森友学園を巡る公文書の改ざんが問題になる中、朝日新聞が3月13日に掲載した「天声人語」が話題だ。麻生太郎財務大臣がかつて総理大臣時代に読み間違えた「未曽有」という単語に、振り仮名を振っているためだ。

記事では、財務省が決済文書に手を加えたことを取り上げ、「外形的には虚偽がなく、実質的には虚偽に満ちた文書に仕上がった。ダーティーハンドの悪例と評すべきだろう」と非難。同省が昨年春に「文書は廃棄した」と答弁していたことを、

「昨春来、丸々1年もそんな答弁を浴びて軽んじられてきたのは国会だが、詰まるところ、いまの議員を投票で選んだ私たち有権者も侮られていたわけである。未曽有の不祥事と呼ぶべきであろう」

と指摘している。

森友学園を巡る一連の報道は、朝日新聞が2017年2月に特ダネとして報じたのが発端。財務省が文書に手を加えた可能性についても、同紙がいち早く取り上げている。こうした背景からネットでは、今回の振り仮名は「財務省を監督する立場にある麻生財務大臣への皮肉では」という憶測が出ている。

「次は『云々』にフリガナか」「隅々まで喧嘩していくスタイル」


画像は麻生太郎氏のホームページのキャプチャ

現在の内閣で財務大臣を務める麻生氏は、2008年9月から1年間、首相を務めていた。就任期間中、国会答弁での読み間違いが話題に上がることも多く、「未曽有」の読み方もその一つ。2008年11月に中国で起きた四川省地震について「みぞうゆうの自然災害」と発言していた。

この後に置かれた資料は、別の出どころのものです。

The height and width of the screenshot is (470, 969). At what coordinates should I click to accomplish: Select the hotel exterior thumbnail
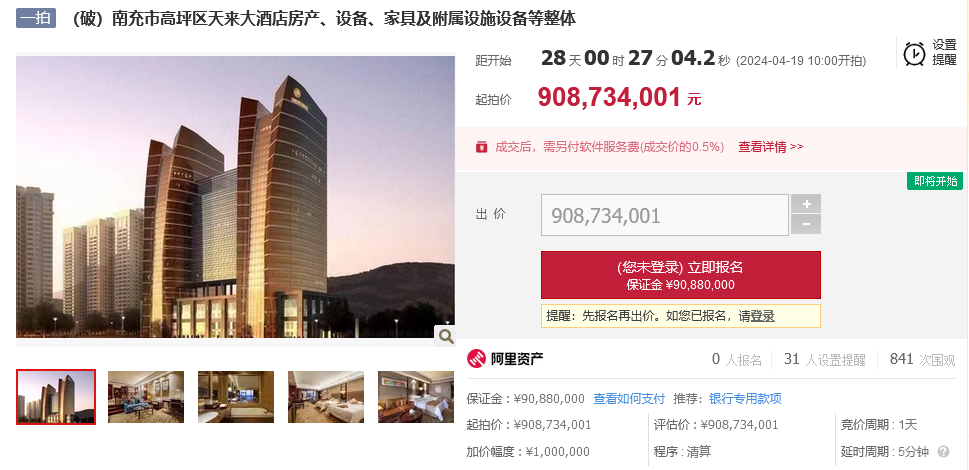pos(56,397)
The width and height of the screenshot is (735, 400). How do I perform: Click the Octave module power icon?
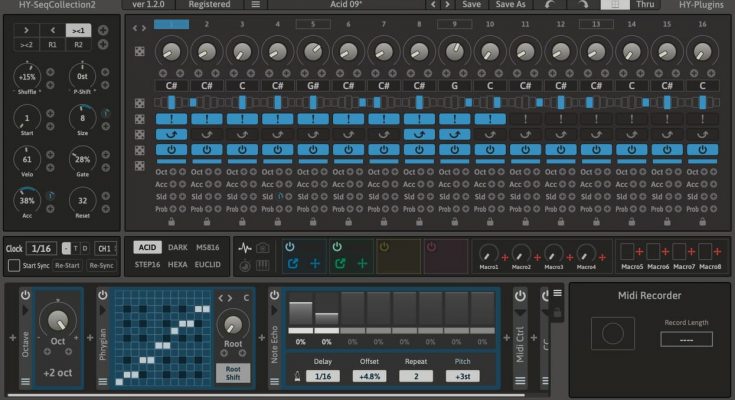[25, 296]
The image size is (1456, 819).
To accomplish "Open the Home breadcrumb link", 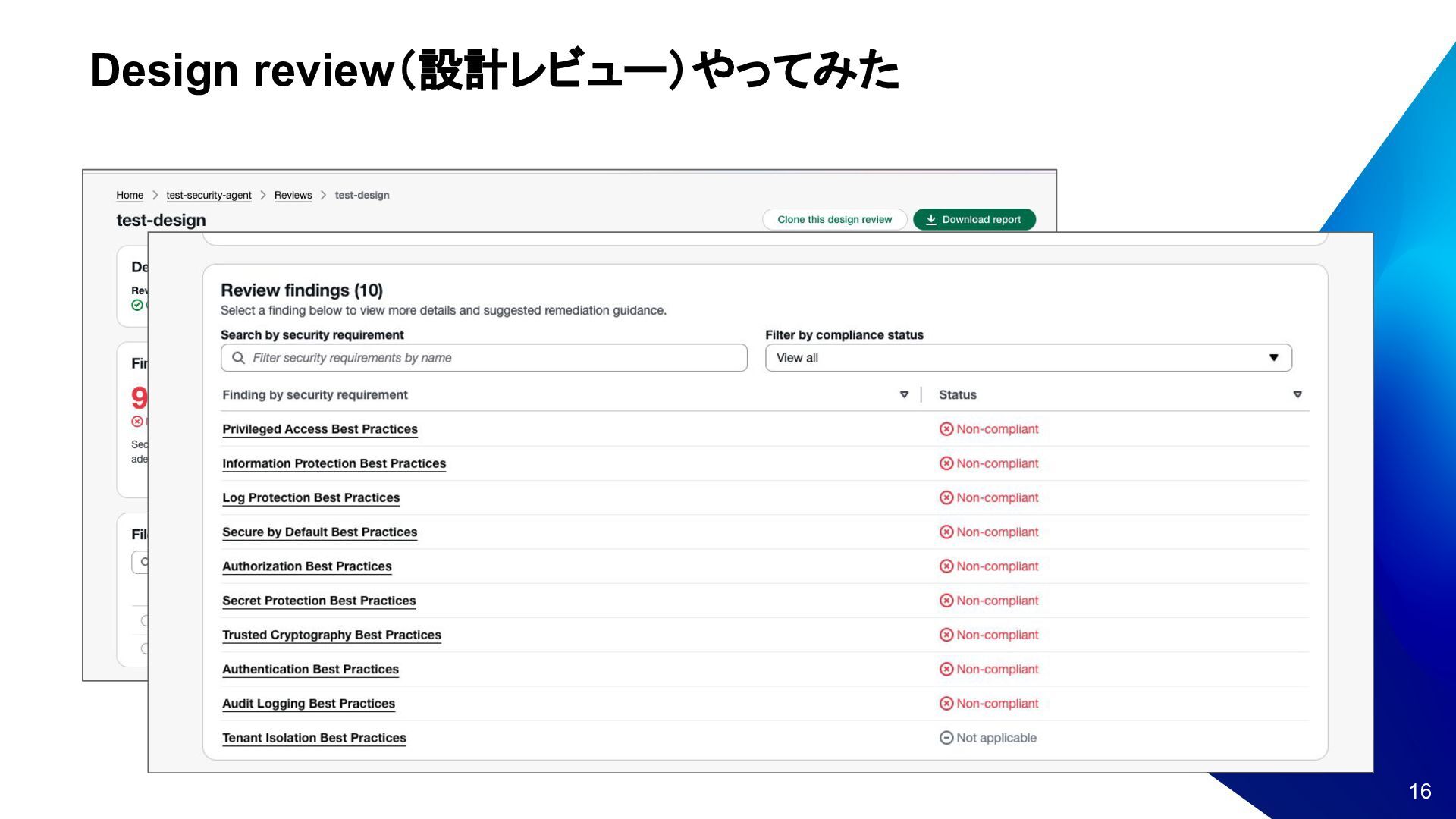I will (x=130, y=195).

今回の朝日新聞の振り仮名は、麻生氏のこの読み間違いを念頭においた皮肉と捉える人も多い。同紙では「忖度」や「紆余曲折」など、普段あまり使われない言葉にも仮名が振ってある。「未曽有」もこれらと同じように、同社の表記ルールに基づいて仮名を振っただけの可能性もあるが、それでも、コラムの最後にわざわざ「未曽有」という単語を登場させたのは何か意図がありそうだ。

ネットでは

「これなら麻生財務大臣も読み間違えることなく安心ですね」
「隅々まで喧嘩していくスタイル」
「ハイコンテキストな諷刺。ユーモアというものはかくありたい」

などの皮肉が上がっている。安倍首相も2017年1月の参院本会議で「訂正云々」を「ていせいでんでん」と読み間違えている。このため、「次は『云々』にフリガナか」と、ジョークを言う人もいた。